Phrase structure rules are a type of rewrite rule used to describe a given language's syntax and are closely associated with the early stages of transformational grammar, proposed by Noam Chomsky in 1957. They are used to break down a natural language sentence into its constituent parts, also known as syntactic categories, including both lexical categories (parts of speech) and phrasal categories. A grammar that uses phrase structure rules is a type of phrase structure grammar. Phrase structure rules as they are commonly employed operate according to the constituency relation, and a grammar that employs phrase structure rules is therefore a constituency grammar; as such, it stands in contrast to dependency grammars, which are based on the dependency relation.

==Definition and examples==
Phrase structure rules are usually of the following form:

$A \to B \quad C$

meaning that the constituent $A$ is separated into the two subconstituents $B$ and $C$. Some examples for English are as follows:

S -> NP \quad VP
NP -> (Det) \quad N1
N1 -> (AP) \quad N1 \quad (PP)

The first rule reads: A S (sentence) consists of a NP (noun phrase) followed by a VP (verb phrase). The second rule reads: A noun phrase consists of an optional Det (determiner) followed by a N (noun). The third rule means that a N (noun) can be preceded by an optional AP (adjective phrase) and followed by an optional PP (prepositional phrase). The round brackets indicate optional constituents.

Beginning with the sentence symbol S, and applying the phrase structure rules successively, finally applying replacement rules to substitute actual words for the abstract symbols, it is possible to generate many proper sentences of English (or whichever language the rules are specified for). If the rules are correct, then any sentence produced in this way ought to be grammatically (syntactically) correct. It is also to be expected that the rules will generate syntactically correct but semantically nonsensical sentences, such as the following well-known example:

Colorless green ideas sleep furiously

This sentence was constructed by Noam Chomsky as an illustration that phrase structure rules are capable of generating syntactically correct but semantically incorrect sentences. Phrase structure rules break sentences down into their constituent parts. These constituents are often represented as tree structures (dendrograms). The tree for Chomsky's sentence can be rendered as follows:

A constituent is any word or combination of words that is dominated by a single node. Thus each individual word is a constituent. Further, the subject NP Colorless green ideas, the minor NP green ideas, and the VP sleep furiously are constituents. Phrase structure rules and the tree structures that are associated with them are a form of immediate constituent analysis.

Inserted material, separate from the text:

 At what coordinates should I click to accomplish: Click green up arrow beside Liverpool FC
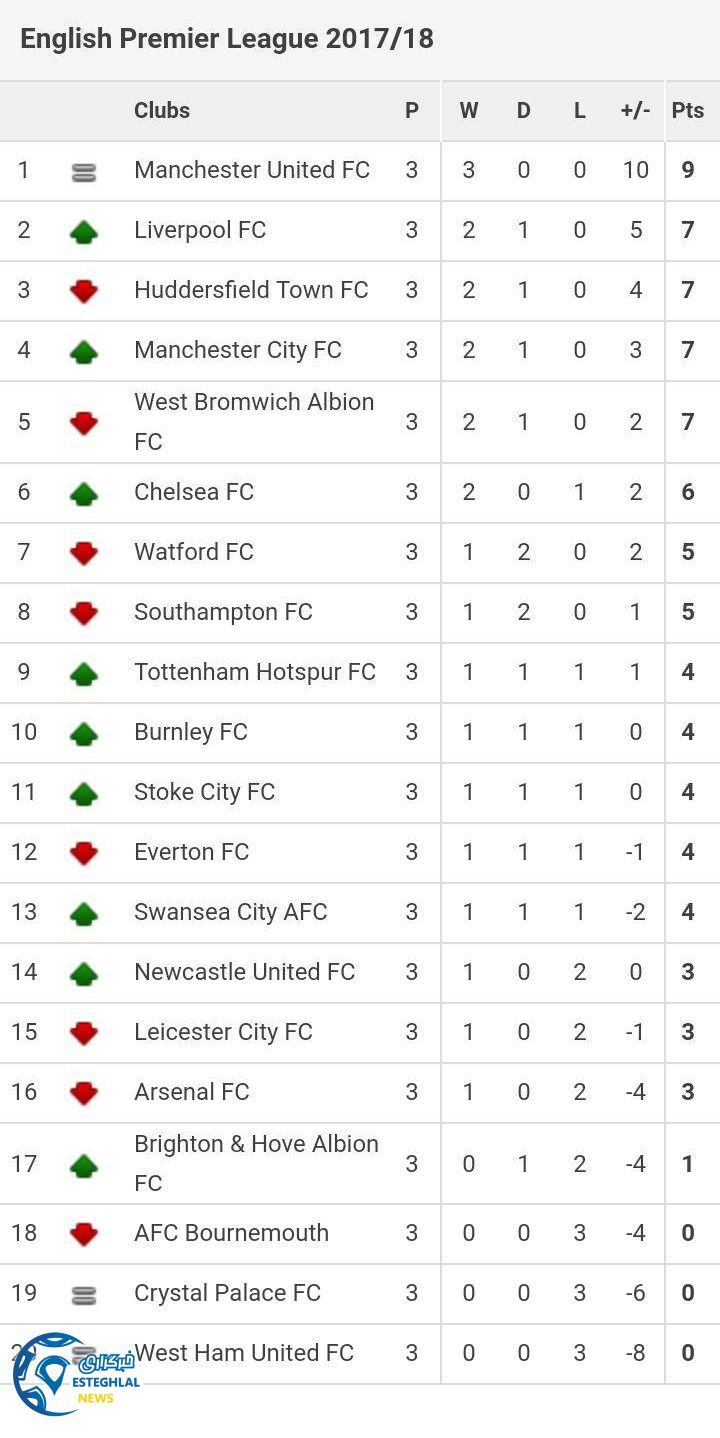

In transformational grammar, systems of phrase structure rules are supplemented by transformation rules, which act on an existing syntactic structure to produce a new one (performing such operations as negation, passivization, etc.). These transformations are not strictly required for generation, as the sentences they produce could be generated by a suitably expanded system of phrase structure rules alone, but transformations provide greater economy and enable significant relations between sentences to be reflected in the grammar.

==Top down==
An important aspect of phrase structure rules is that they view sentence structure from the top down. The category on the left of the arrow is a greater constituent and the immediate constituents to the right of the arrow are lesser constituents. Constituents are successively broken down into their parts as one moves down a list of phrase structure rules for a given sentence. This top-down view of sentence structure stands in contrast to much work done in modern theoretical syntax. In Minimalism for instance, sentence structure is generated from the bottom up. The operation Merge merges smaller constituents to create greater constituents until the greatest constituent (i.e. the sentence) is reached. In this regard, theoretical syntax abandoned phrase structure rules long ago, although their importance for computational linguistics seems to remain intact.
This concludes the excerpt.